◆ **Work to do**
Turn every line of the records into a Markdown table with the columns Row and Line, numbering each row and skipping blank lines. Leave the pictures out of the answer.

[Entries for finding text and elements]
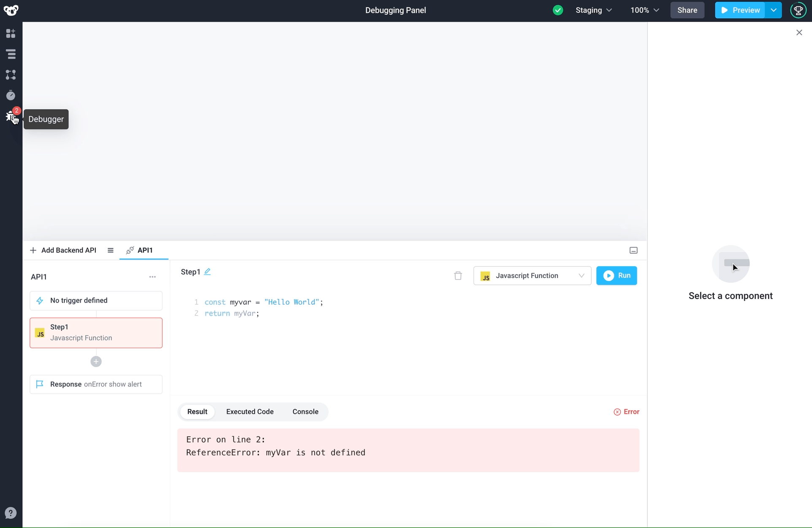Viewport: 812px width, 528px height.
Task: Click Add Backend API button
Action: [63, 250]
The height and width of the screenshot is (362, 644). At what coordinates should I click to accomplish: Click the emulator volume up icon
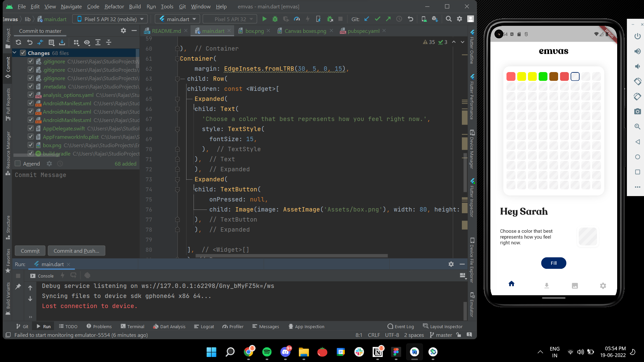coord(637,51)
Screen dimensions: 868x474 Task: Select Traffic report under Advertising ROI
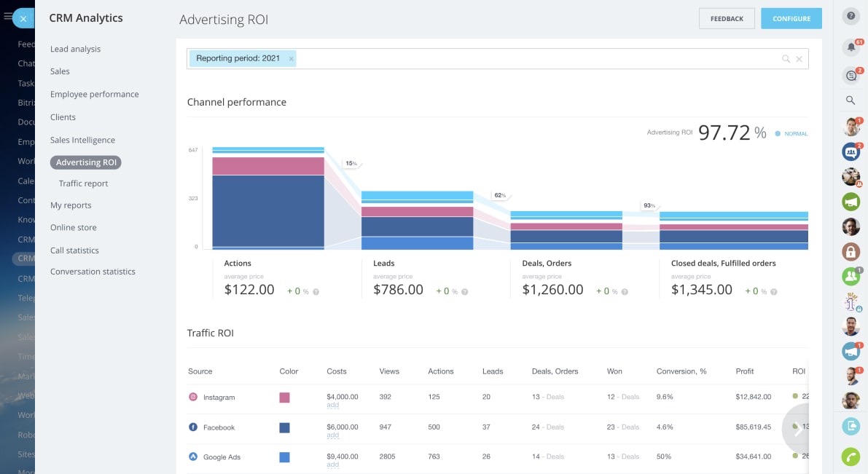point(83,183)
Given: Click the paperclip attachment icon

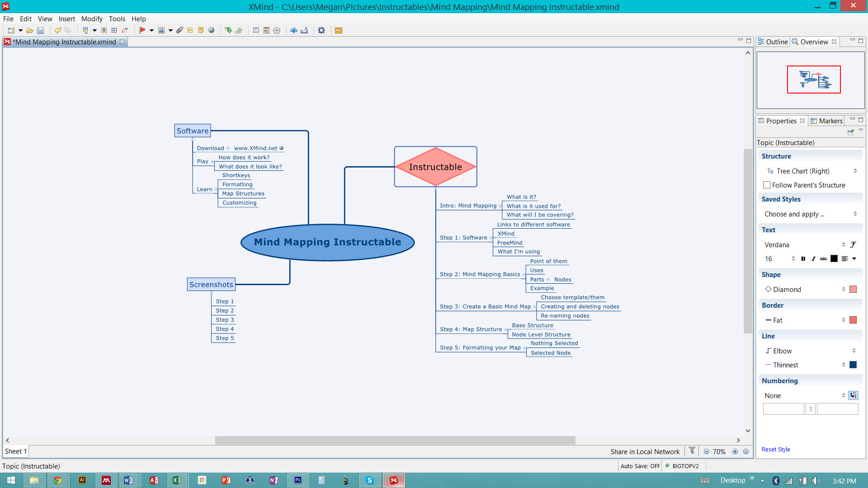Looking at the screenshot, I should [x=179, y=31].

◆ **Reply to the exercise**
| Row | Line |
|---|---|
| 1 | Viewport: 812px width, 528px height. |
| 2 | Task: Click Add Backend API button |
| 3 | Action: [63, 250] |
| 4 | The height and width of the screenshot is (362, 644). At what coordinates should I click to accomplish: Click the emulator volume up icon |
| 5 | coord(637,51) |
| 6 | Screen dimensions: 868x474 Task: Select Traffic report under Advertising ROI |
| 7 | point(83,183) |
| 8 | Given: Click the paperclip attachment icon |
| 9 | Looking at the screenshot, I should [x=179, y=31]. |